As part of today’s deal, RBS will offer £15bn worth of new shares at 65.5p to be underwritten by HM Treasury. In addition, the government will subscribe for £5bn of preference shares.

The capital raising will increase RBS's pro forma core tier 1 and tier 1 capital ratios by approximately 3 percentage points and 4 percentage points respectively, on a proportionally consolidated basis.

Turbulent markets convinced Lloyds TSB to revise down the terms of its offer for rival HBOS and raise £5.5bn of new capital, with HBOS raising a further £11.5bn.

The bank, which had offered 0.833 of its shares for each HBOS share, is now only prepared to offer 0.605 of its shares for each share in the Halifax-owner. HBOS is recommending the lower offer, which has been sanctioned by the Takeover Panel.

That values HBOS at around 114p a share, or just over £6bn, less than the 124p closing price on Friday. The deal was originally valued at over £12bn.

Lloyds wants to raise a total of £17bn of capital. HBOS will raise £11.5bn, made up of £8.5bn in ordinary shares and £3bn in preference shares bought by the British government, and £5.5bn, including £4.5bn in ordinary shares and £1bn in preference shares, will be found by Lloyds.

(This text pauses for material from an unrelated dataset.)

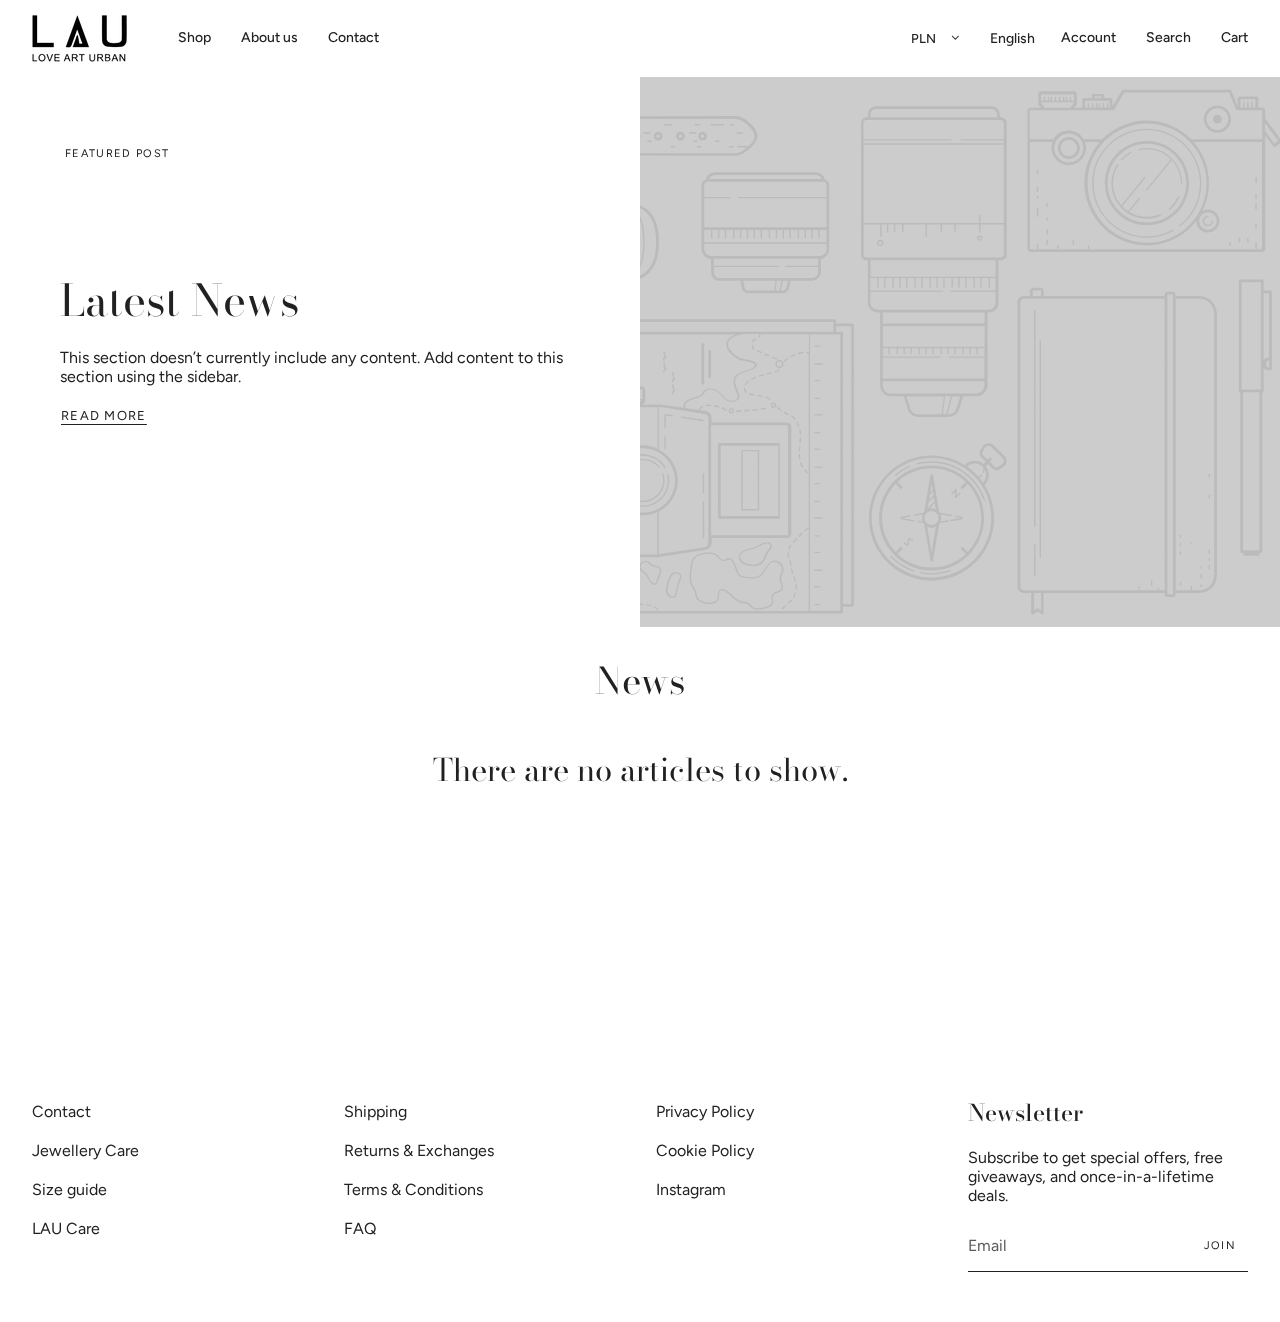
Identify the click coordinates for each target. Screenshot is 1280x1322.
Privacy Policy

The government is to closely scrutinize remuneration of senior executives. There will be no cash bonuses in 2008, though options were not mentioned, it said. Remuneration policy going forward will be reviewed and "linked to long-term value creation, taking account of risk; and restricting the potential for 'rewards for failure".

Lloyds said it will ask its executive directors to take their 2008 bonus entitlement in Lloyds shares, which they wouldn’t be able to sell until December 2009, rather than cash, although they won’t be forced to.

But Barclays has decided to go it alone. The bank unveiled plans to raise £6.5bn from shareholders and other investors without the need of government help, with a further £3.5bn to come from a dividend cut and other sources.

It intends to raise £3bn by the end of this year by issuing preference shares as part of the commitment made by UK banks to increase Tier 1 capital by £25bn by year-end.

A further £3bn will come from the issue of ordinary shares following publication of its full year 2008 results and before the end of March 2009.

The extra £6.5bn of equity raised would mean a pro forma Tier 1 Capital ratio as at 30 June 2008 of over 11%.

“Following the completion of these capital investments, each of the above institutions will have a Tier 1 capital ratio in excess of 9% well above international minimum standards and at a level that should put them on a strong footing for the future," a statement from the Treasury said Monday.

The measures will provide them with sufficient liquidity in the short term and give them time to restructure their finances, the statement added.

Also, the banks will give support for schemes to help people struggling with mortgage payments to stay in their homes, and to support the expansion of financial capability initiatives.

"The government is not a permanent investor in UK banks. Its intention, over time, is to dispose of all the investments it is making as part of this scheme in an orderly way," it added.